Spring Boot Multi-Level Caching with Caffeine and Redis for Low-Latency Microservices

Learn Spring Boot multi-level caching with Caffeine and Redis to cut latency, prevent cache stampedes, and scale microservices faster.

Apr 24, 2026 by Aarav Joshi

Spring Boot Multi-Level Caching with Caffeine and Redis for Low-Latency Microservices

I remember the day clearly. Our microservice was struggling under a flash sale. The database connections maxed out, Redis latency doubled, and users saw spinning spinners for what felt like an eternity. That’s when I realized: single-layer caching wasn’t enough. We needed a smarter approach. So I built a multi-level cache with Caffeine and Redis inside Spring Boot. Let me show you how.

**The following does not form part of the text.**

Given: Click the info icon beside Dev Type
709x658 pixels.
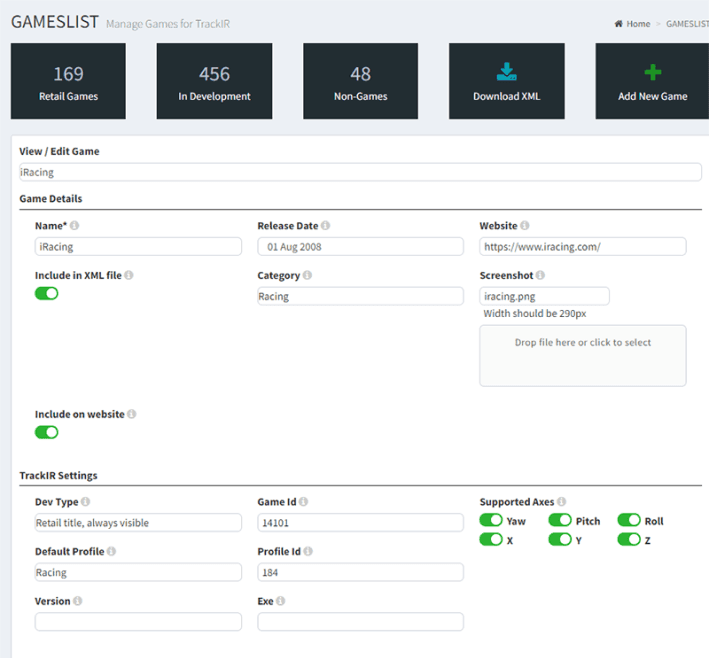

Think of it this way. Your application has two pockets. One is your personal wallet – small, fast, always on you. That’s Caffeine, an in-process cache living inside your JVM. The other is a digital wallet shared with your team – bigger, accessible from any device, but requires a network call. That’s Redis. When you need cash, you check your personal wallet first. If it’s empty, you check the digital wallet. If that’s also empty, you go to the bank – your database. This two‑tier lookup cuts latency from milliseconds to nanoseconds for hot data.

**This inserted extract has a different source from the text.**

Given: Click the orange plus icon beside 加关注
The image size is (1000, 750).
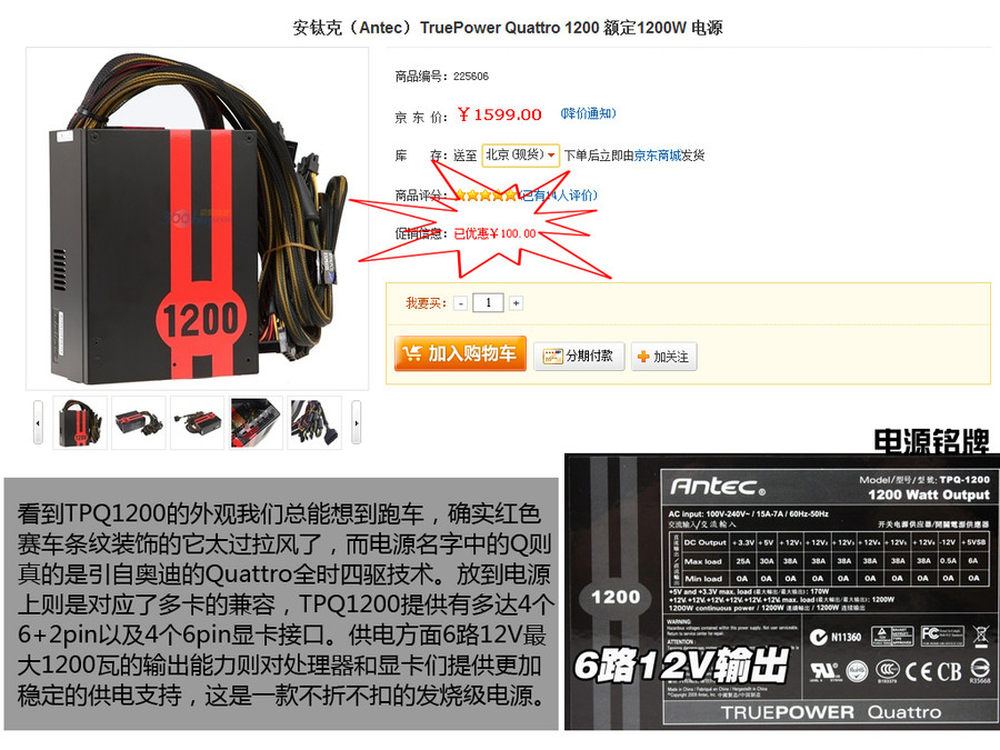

But why not rely on Redis alone? Have you ever seen a spike in Redis traffic during a cache miss storm? Every node in your cluster requests the same data from Redis simultaneously, creating a bottleneck. A local L1 cache absorbs the first requests, so Redis handles only the misses that truly can’t be served locally. The result: lower median latency, fewer Redis connections, and a more resilient system.

Let’s start with the tools. I use Spring Boot 3.2, Caffeine 3.1.8, and Spring Data Redis with Lettuce. The key is to disable Spring Boot’s default cache manager and build our own. Here’s how I configure the beans.

I define a CaffeineCache for L1 with a maximum size and TTL. For a product catalog cache, I set maxSize=500 and expireAfterWrite=5 minutes. That keeps hot products fast while allowing stale entries to expire quickly.

@Bean
public CacheManager cacheManager(RedisConnectionFactory redisConnectionFactory) {
    // L1: Caffeine
    Caffeine<Object, Object> caffeine = Caffeine.newBuilder()
        .maximumSize(500)
        .expireAfterWrite(5, TimeUnit.MINUTES)
        .recordStats();

    CaffeineCache l1Cache = new CaffeineCache("products", caffeine.build());

    // L2: Redis
    RedisCacheConfiguration redisConfig = RedisCacheConfiguration.defaultCacheConfig()
        .entryTtl(Duration.ofHours(1))
        .disableCachingNullValues();

    RedisCacheManager l2CacheManager = RedisCacheManager.builder(redisConnectionFactory)
        .cacheDefaults(redisConfig)
        .build();

    // Composite: check L1 first, then L2
    return new MultiLevelCacheManager(l1Cache, l2CacheManager);
}

This MultiLevelCacheManager is the heart of the solution. I wrote it to override the standard Cache lookup. When a @Cacheable method is called, the manager first looks up the key in Caffeine. If found, it returns immediately. If not, it queries Redis, and if Redis has the value, it promotes that value into Caffeine for the next call. Only if both miss does the actual method execute.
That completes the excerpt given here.